Governance beyond regulation: How corporate models can contribute to responsible artificial intelligence?
*This is an AI-powered machine translation of the original text in Portuguese.
**The image used in this article was created by a generative artificial intelligence.
*** Coauthored with Claudia Pitta. Originally published in Jornal Jurid.
The explosion of Generative Artificial Intelligence systems this year has not only popularized this technology, which was already experiencing rapid growth but has also increased awareness and concern about its risks and potential social impacts. It has transformed the competitive landscape in this market. According to the data intelligence site Statista, the AI software market is expected to reach $126 billion by 2025, with an annual growth rate of 35%. While traditional machine learning models initially pointed towards a scenario of broad and fragmented competition, today, with foundational models such as large language models (LLMs), there seems to be a trend towards platformization, similar to what happened on the internet. This is because such large-scale models require significant computational processing power, a massive volume of high-quality and diverse data, and highly skilled and knowledgeable developers, all of which are high-cost assets. AI applications are expected to be developed from or enhanced by foundational models and fine-tuned for specific data domains, creating ecosystems with developers (complementors) orbiting around major providers of foundational models (orchestrators).
As artificial intelligence is set to be incorporated into various products across diverse markets and potentially used for data analysis to define competitive and marketing strategies, the concentration of economic power in AI could have future implications across various markets, perhaps in all of them.
In this scenario, beyond the challenge of ensuring reliable, responsible, and fair systems, AI poses another challenge to the corporate governance of companies that develop and operate these technologies: the potential market concentration. The greater the power held by dominant companies, the broader the applications derived from foundational models, and the greater the risks, the higher the demands for integrity, transparency, responsibility, fairness, and sustainability placed upon them.
Those who think that responsible development and use of AI depend solely on restrictive state regulation are mistaken. Considering the natural fear and distrust of users and those affected by a technology that mimics human capabilities, the reliability and responsibility of AI systems should be key elements in shaping the attractiveness of products, perhaps even more important than their performance. On the other hand, corporations themselves also have the ethical duty to develop self-regulation mechanisms and governance that guide the development of AI for the common good, as we are dealing with a technology capable of profoundly transforming economic, social, and human culture relationships. As stated in the 2020 World Economic Forum Manifesto, a company is "more than an economic unit generating wealth"; "it satisfies human and social aspirations as part of a broader social system."
It is not surprising, therefore, that two of the main competitors of OpenAI, Anthropic and Inflection AI, are established as Public Benefit Corporations, a special corporate model provided for in the legislation of some U.S. states and other countries. In Delaware law, a Public Benefit Corporation is "a for-profit corporation that is intended to produce public benefit(s) and to operate in a responsible and sustainable manner," meaning it assumes the statutory obligation (and therefore enforceable by any stakeholder) to generate public benefit(s) alongside returns for shareholders.
Given the potential benefits of technology for various fields of human development, the risks to fundamental rights, and a potential market concentration, at least for foundational models, it makes sense for such orchestrating companies to take the lead, at least within the ecosystem of applications derived from their models, for the responsible and sustainable development and operation of artificial intelligence, for the benefit of the public and humanity. Although experience shows that this commitment is not sufficient, it is certainly a good start. Benefit Corporations legislation requires a higher degree of transparency and accountability, allowing scrutiny by society at large.

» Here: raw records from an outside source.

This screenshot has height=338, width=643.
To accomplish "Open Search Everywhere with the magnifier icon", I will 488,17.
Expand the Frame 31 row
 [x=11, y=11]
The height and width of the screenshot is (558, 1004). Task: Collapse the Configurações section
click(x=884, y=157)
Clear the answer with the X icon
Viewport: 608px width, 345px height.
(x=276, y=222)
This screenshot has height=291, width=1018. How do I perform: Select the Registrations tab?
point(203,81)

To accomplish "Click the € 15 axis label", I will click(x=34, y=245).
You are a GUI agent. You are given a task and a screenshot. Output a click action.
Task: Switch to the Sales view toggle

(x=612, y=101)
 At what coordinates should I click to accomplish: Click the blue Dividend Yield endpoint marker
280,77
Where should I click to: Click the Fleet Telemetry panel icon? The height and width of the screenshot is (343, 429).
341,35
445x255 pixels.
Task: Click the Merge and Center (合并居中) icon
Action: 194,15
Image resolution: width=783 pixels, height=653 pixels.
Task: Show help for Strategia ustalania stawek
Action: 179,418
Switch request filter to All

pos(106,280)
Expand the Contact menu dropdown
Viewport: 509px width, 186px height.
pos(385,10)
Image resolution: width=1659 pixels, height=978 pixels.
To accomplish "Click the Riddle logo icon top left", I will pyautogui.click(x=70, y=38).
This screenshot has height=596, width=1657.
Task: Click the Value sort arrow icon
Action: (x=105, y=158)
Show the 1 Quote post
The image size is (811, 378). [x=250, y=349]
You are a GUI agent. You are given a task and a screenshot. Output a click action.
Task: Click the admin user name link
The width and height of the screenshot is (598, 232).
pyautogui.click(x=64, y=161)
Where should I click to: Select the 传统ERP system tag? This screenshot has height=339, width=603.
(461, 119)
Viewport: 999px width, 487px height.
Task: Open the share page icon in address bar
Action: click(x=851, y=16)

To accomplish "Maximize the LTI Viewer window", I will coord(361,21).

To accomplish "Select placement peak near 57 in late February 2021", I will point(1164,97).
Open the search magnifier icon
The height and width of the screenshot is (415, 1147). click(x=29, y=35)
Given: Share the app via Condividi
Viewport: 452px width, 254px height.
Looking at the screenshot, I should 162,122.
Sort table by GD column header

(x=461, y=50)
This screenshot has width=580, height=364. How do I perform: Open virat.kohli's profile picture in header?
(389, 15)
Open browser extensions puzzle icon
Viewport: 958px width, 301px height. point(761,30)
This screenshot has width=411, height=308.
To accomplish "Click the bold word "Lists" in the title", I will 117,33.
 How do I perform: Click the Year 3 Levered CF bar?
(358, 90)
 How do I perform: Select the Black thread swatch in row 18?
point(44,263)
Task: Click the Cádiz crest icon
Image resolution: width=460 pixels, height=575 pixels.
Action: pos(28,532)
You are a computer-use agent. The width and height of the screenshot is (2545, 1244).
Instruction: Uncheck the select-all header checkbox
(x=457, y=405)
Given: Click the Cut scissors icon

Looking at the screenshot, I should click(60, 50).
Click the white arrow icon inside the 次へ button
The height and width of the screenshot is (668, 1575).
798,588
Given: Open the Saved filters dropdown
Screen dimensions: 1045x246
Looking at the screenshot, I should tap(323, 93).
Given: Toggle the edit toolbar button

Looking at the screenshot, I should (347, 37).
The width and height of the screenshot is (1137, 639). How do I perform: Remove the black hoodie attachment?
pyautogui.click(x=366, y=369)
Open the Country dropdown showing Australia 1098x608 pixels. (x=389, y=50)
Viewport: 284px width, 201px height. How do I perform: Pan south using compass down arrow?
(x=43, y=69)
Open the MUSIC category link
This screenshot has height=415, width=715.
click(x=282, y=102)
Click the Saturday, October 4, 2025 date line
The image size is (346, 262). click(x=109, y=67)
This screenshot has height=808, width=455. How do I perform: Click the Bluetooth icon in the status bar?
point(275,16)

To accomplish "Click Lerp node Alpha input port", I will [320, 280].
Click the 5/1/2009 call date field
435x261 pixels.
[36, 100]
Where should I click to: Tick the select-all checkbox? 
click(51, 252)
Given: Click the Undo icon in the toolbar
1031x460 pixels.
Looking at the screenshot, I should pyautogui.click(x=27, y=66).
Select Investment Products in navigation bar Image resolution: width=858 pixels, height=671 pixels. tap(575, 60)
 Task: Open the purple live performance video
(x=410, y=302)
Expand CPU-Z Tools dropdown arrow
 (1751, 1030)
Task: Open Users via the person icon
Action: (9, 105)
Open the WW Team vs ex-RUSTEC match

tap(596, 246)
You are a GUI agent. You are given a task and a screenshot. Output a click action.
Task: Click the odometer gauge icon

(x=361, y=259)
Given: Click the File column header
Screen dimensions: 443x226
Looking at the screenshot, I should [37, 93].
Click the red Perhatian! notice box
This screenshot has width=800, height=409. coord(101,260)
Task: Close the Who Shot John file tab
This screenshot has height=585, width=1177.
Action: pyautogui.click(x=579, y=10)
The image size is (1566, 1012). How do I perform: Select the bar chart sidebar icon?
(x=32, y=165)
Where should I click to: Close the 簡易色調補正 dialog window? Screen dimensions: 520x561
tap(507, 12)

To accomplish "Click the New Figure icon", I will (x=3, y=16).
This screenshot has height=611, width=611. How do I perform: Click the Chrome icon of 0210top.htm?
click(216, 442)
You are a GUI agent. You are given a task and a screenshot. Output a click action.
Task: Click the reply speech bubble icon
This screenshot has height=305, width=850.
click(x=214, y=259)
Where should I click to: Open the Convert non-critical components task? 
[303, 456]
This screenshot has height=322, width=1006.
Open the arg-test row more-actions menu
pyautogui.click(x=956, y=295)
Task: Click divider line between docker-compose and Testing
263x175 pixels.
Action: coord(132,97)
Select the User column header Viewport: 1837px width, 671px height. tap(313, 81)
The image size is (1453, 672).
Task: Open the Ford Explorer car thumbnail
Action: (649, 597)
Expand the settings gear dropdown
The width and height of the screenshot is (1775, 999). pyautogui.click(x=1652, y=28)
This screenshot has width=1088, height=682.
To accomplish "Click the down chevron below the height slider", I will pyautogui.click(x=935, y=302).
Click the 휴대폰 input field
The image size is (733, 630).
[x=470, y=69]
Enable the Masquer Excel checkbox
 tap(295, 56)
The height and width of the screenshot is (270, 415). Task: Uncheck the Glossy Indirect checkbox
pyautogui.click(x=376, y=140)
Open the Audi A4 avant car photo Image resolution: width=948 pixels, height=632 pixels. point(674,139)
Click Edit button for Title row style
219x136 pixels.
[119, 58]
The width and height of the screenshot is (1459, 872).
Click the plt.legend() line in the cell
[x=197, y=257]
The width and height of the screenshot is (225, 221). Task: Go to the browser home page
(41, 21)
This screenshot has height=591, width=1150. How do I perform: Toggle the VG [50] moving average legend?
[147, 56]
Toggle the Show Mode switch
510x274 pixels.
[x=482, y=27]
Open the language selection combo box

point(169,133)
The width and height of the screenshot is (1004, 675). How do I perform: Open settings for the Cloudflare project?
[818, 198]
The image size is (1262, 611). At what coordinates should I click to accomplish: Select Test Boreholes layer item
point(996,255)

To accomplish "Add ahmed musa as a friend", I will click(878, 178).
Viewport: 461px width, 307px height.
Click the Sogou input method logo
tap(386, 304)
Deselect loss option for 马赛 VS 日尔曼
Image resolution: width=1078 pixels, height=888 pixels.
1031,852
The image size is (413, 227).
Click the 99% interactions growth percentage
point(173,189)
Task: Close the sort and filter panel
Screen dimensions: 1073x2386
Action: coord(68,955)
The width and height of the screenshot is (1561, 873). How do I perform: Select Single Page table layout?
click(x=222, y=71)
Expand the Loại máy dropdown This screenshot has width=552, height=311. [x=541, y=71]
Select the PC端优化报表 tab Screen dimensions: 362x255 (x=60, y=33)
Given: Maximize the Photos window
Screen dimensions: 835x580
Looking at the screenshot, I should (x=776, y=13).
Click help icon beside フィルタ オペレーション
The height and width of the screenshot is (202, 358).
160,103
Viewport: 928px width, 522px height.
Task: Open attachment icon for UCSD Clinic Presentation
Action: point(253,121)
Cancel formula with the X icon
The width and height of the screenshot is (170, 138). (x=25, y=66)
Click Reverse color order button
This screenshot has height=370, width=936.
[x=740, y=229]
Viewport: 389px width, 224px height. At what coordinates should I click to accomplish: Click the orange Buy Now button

Recognizing this leadership responsibility, some of these companies publicly committed to the U.S. government in July of this year to develop secure and reliable systems, adopting a series of measures in that direction. It is also noteworthy the open innovation initiative by some major providers, opening foundational models to independent developers, which can increase the reliability of systems and even bring more competition.
Other initiatives are already being tested to seek alignment of major AI companies with societal concerns, such as special capital structures, limitation of dividend distribution, statutory commitments, accountability, monitoring bodies, and various other governance and self-regulation mechanisms.
AI poses new challenges of ethics and governance. It is the responsibility of civil society, academia, and the private sector to discuss the issue, create alternatives, and pressure companies to assume and fulfill ethical commitments to the responsible development of AI. At the same time, balanced regulation reflecting the interests of different stakeholders and not hindering technology development should be demanded from governments. We are all participants in this future under construction.